* _Required action_: Keep each entry exactly as written when you repeat it, and skip the images.
Top of Data for review
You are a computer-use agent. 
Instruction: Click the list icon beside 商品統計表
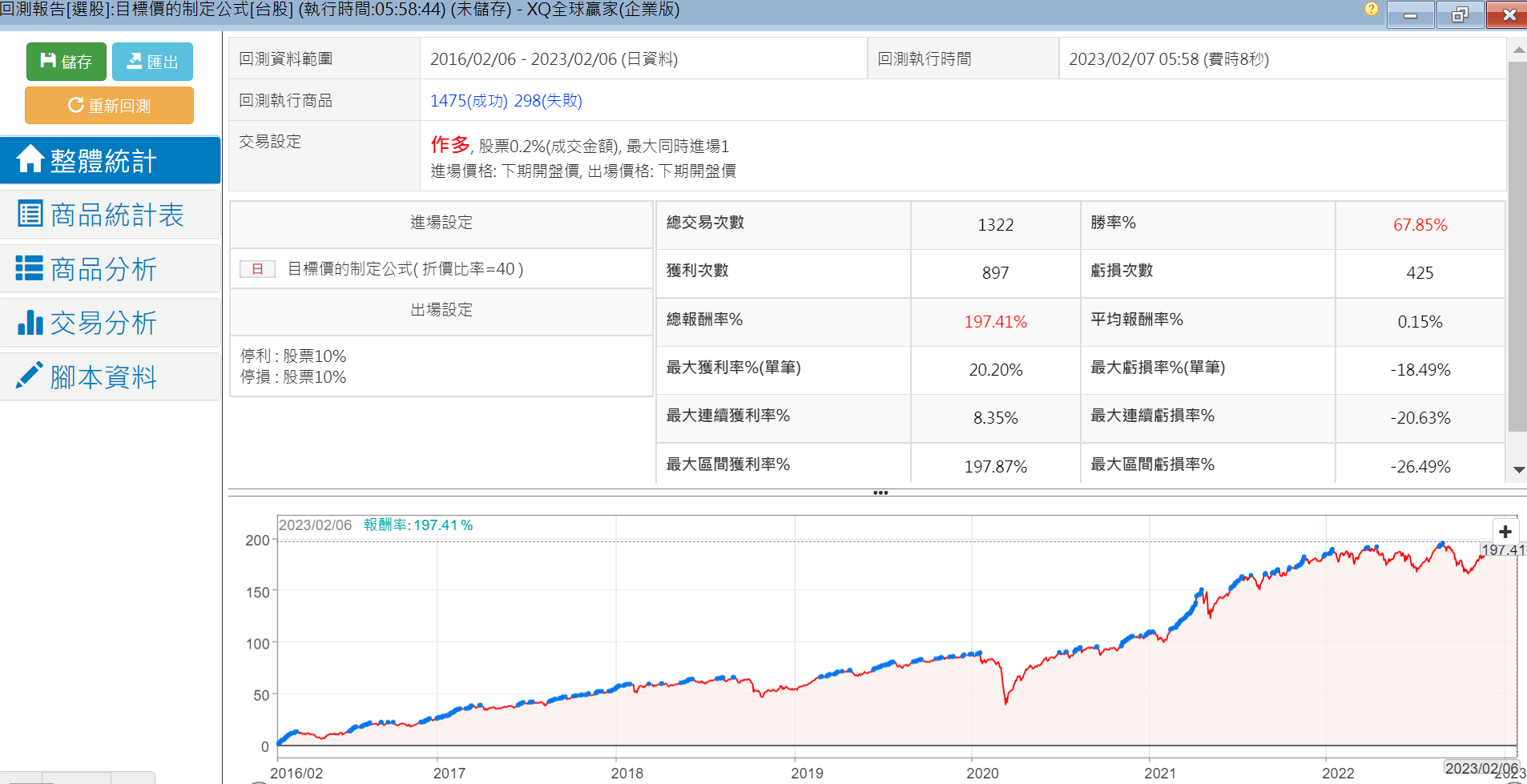[30, 214]

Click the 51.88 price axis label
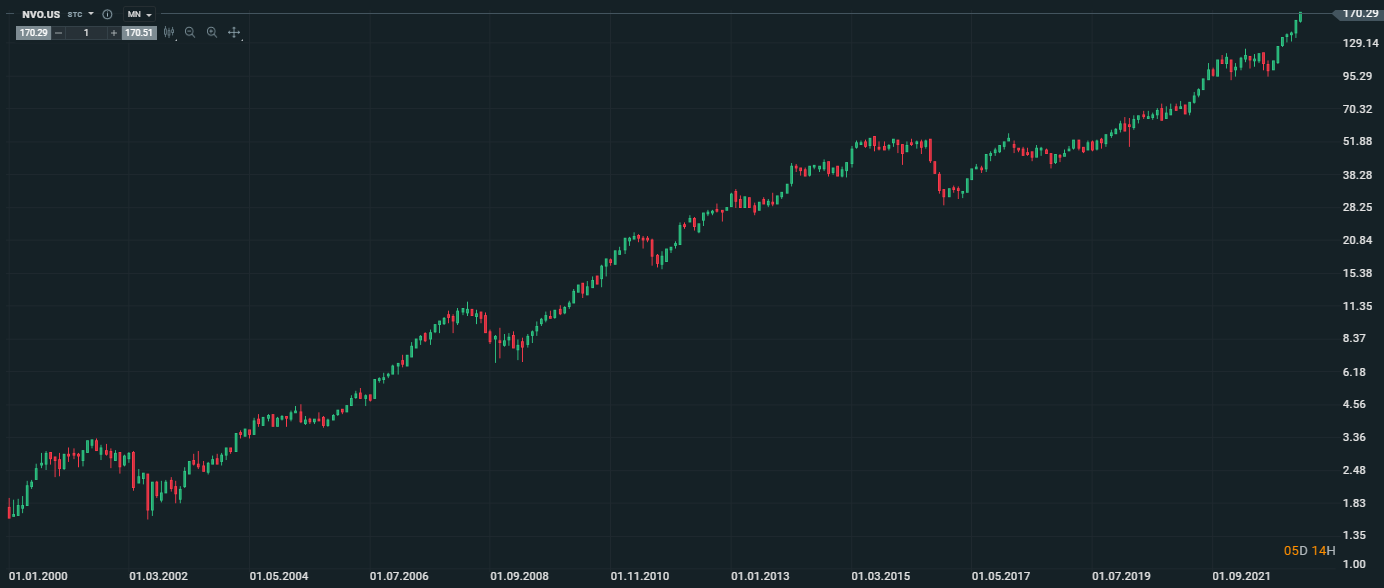tap(1360, 142)
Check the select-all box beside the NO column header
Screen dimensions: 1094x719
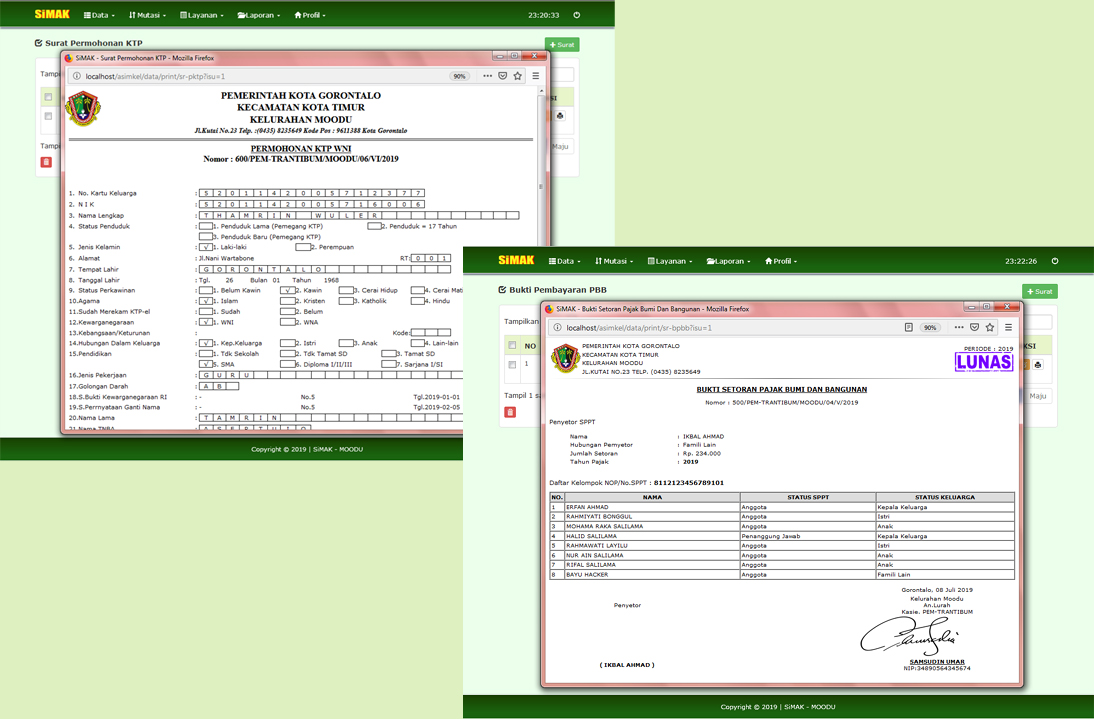point(512,346)
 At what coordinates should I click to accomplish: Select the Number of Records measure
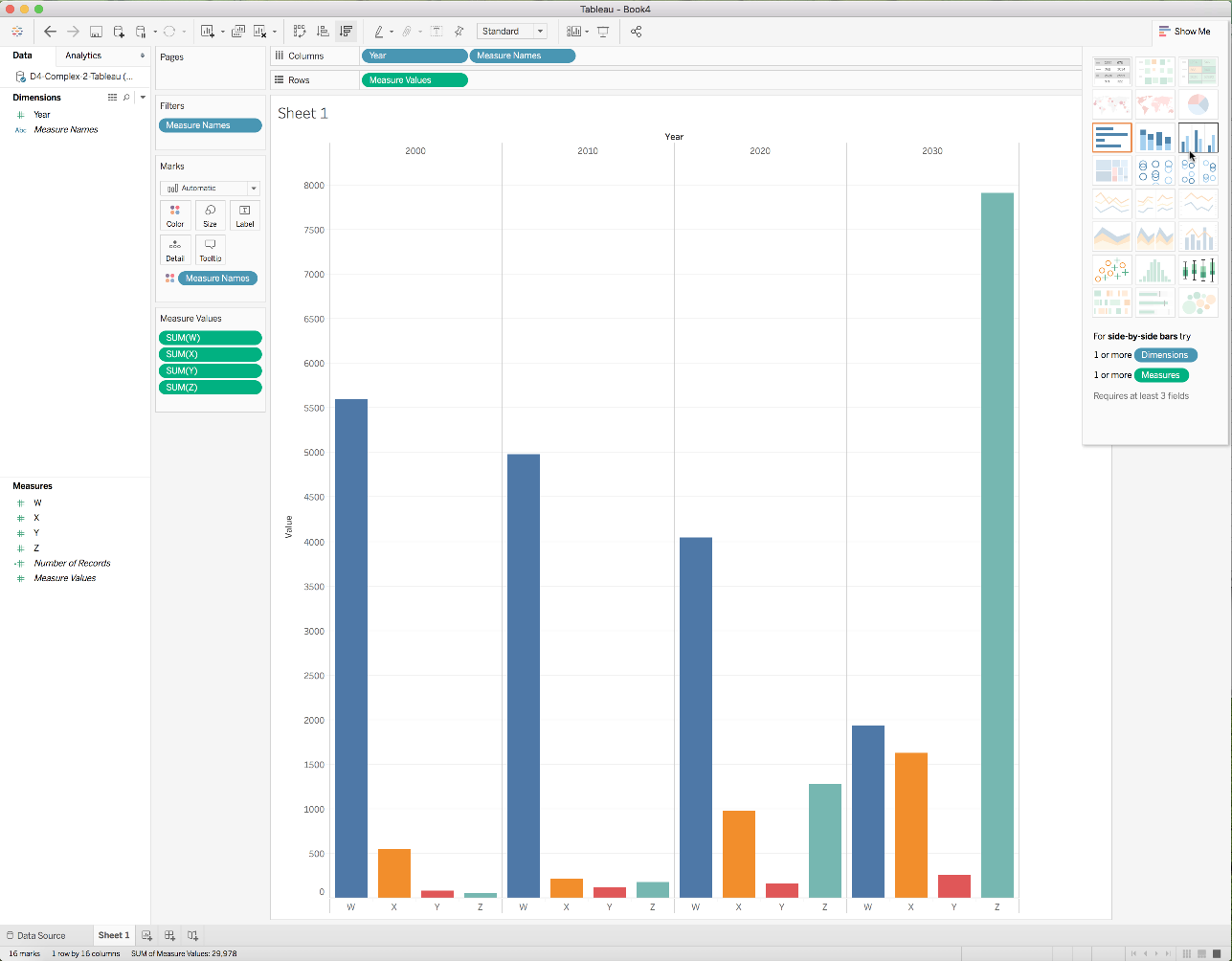pos(72,564)
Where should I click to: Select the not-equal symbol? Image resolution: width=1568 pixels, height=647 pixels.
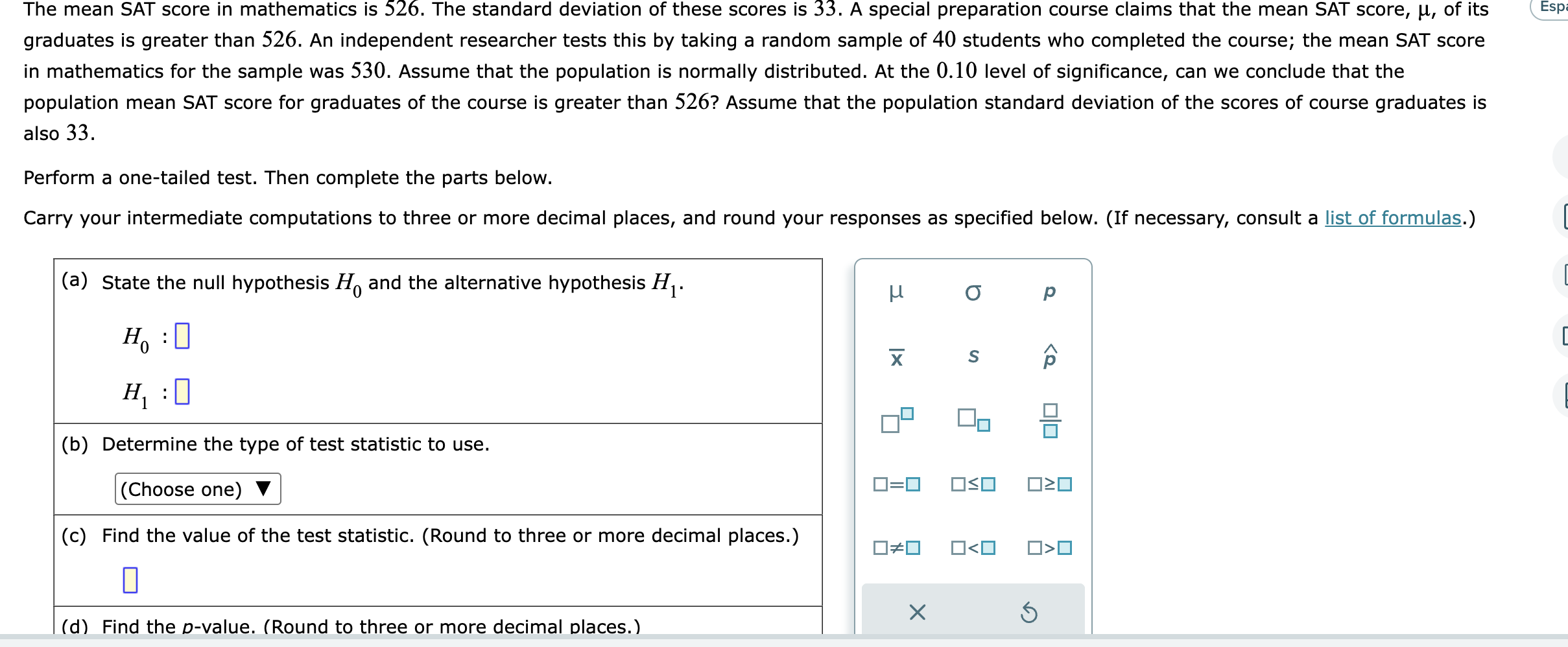897,548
Bottom of Data for review
* _Output of the task_:
You are a computer-use agent. 
Instruction: Click the list icon beside 商品統計表
[30, 214]

Click the 51.88 price axis label
tap(1360, 142)
Check the select-all box beside the NO column header
Screen dimensions: 1094x719
point(512,346)
 At what coordinates should I click to accomplish: Select the Number of Records measure
pos(72,564)
Where should I click to: Select the not-equal symbol? Image resolution: width=1568 pixels, height=647 pixels.
897,548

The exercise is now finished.